_PROVIDED MATERIAL_
══════════════════════════════

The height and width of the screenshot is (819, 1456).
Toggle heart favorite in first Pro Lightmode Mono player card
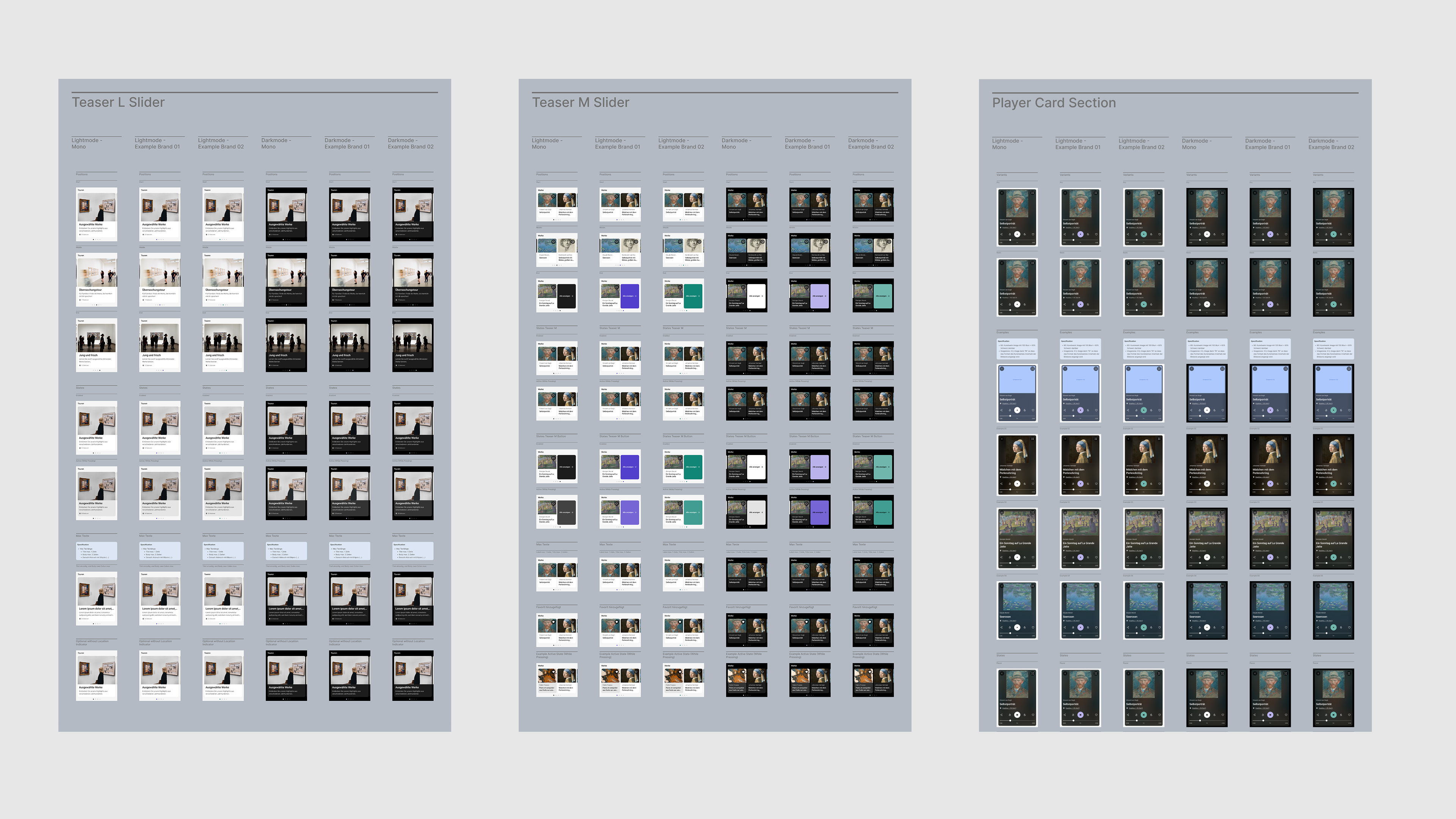pos(1033,235)
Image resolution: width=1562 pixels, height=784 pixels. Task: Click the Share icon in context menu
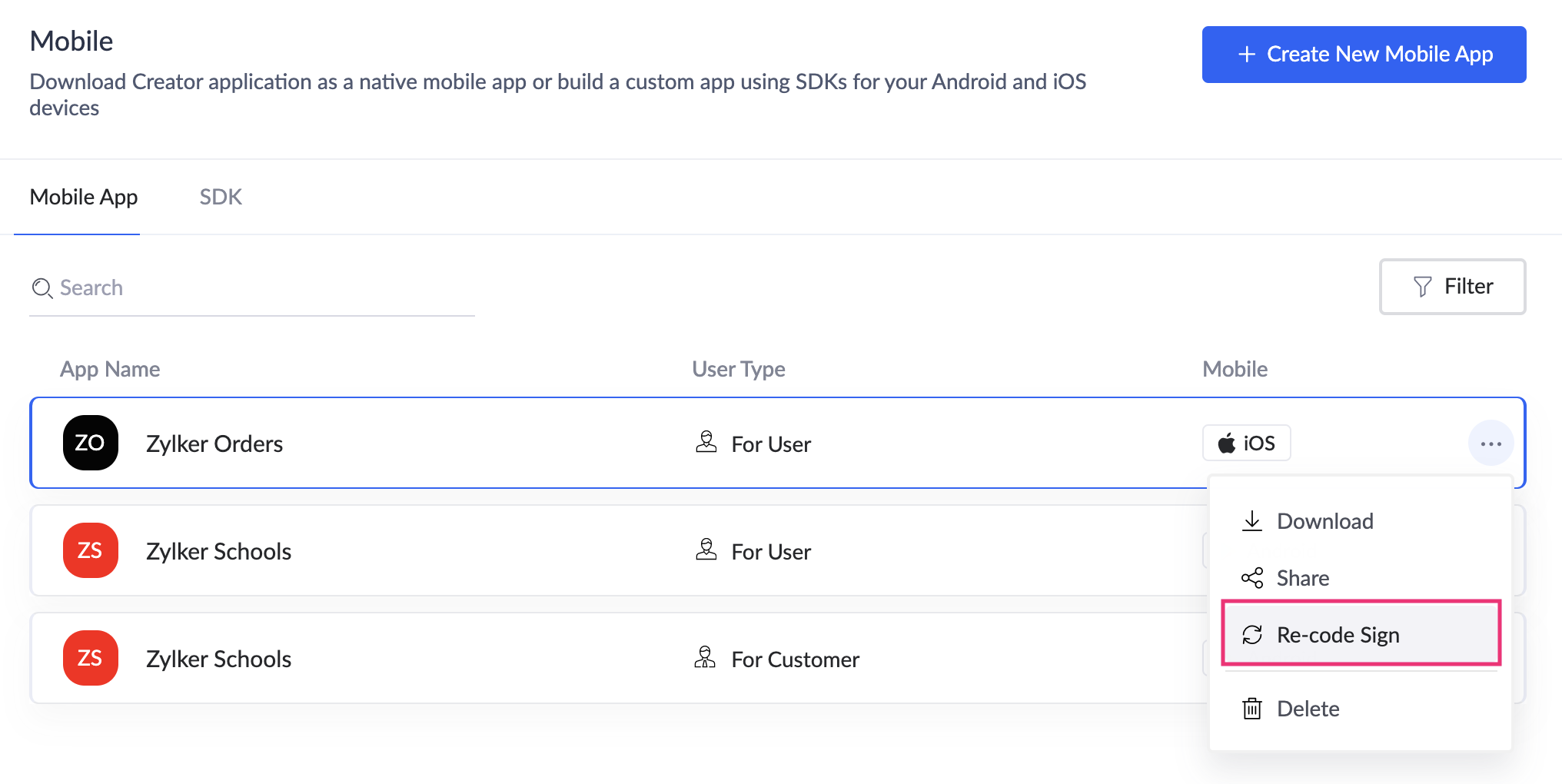[x=1252, y=576]
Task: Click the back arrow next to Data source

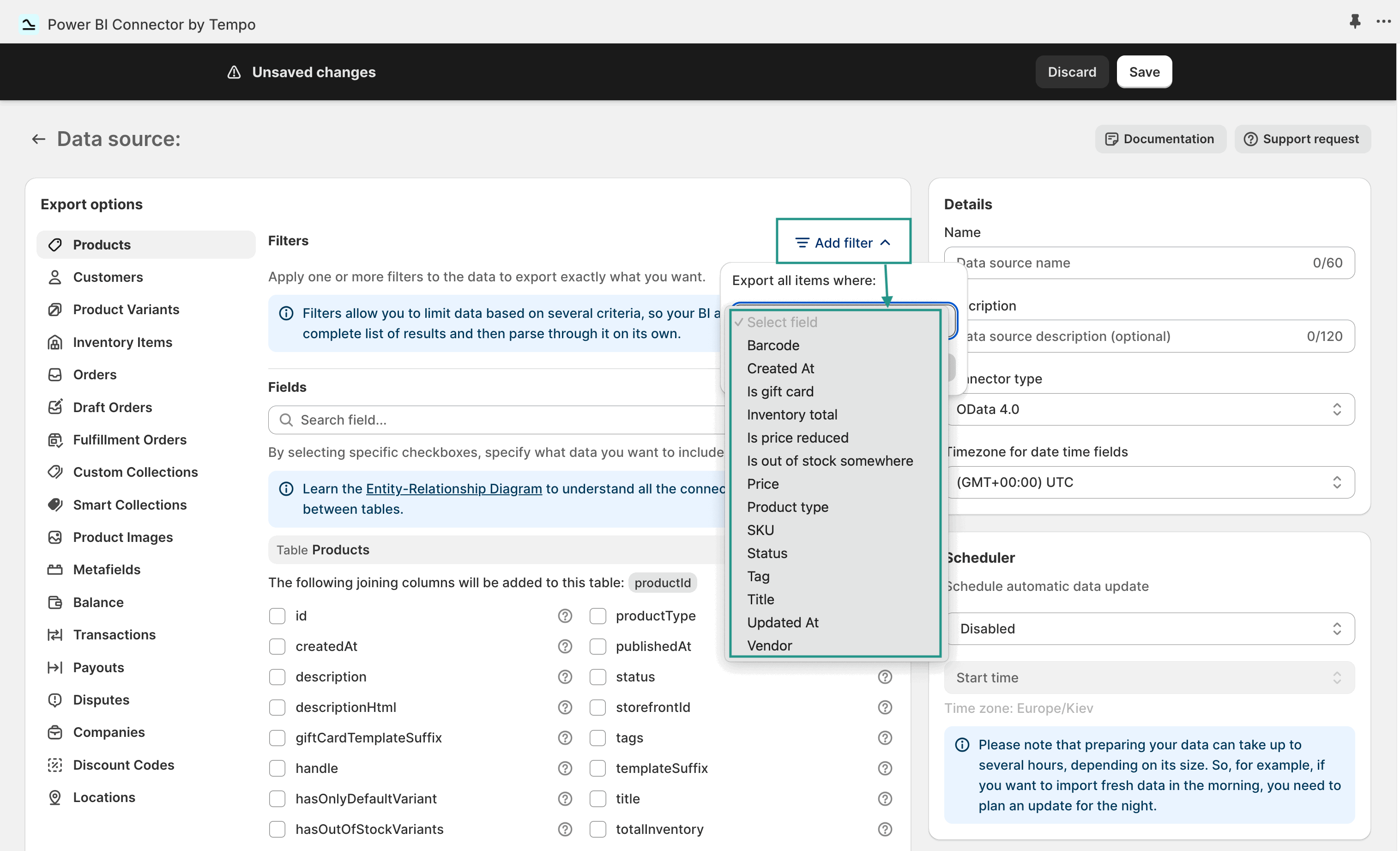Action: pyautogui.click(x=38, y=139)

══════════════════════════════

_GOAL OF THE EXERCISE_
The result should be a verbatim copy of the data, free of pictures.

_RESPONSE TO THE EXERCISE_
The height and width of the screenshot is (819, 1456).
Toggle heart favorite in first Pro Lightmode Mono player card
pos(1033,235)
Image resolution: width=1562 pixels, height=784 pixels. Task: Click the Share icon in context menu
[x=1252, y=576]
Task: Click the back arrow next to Data source

Action: pyautogui.click(x=38, y=139)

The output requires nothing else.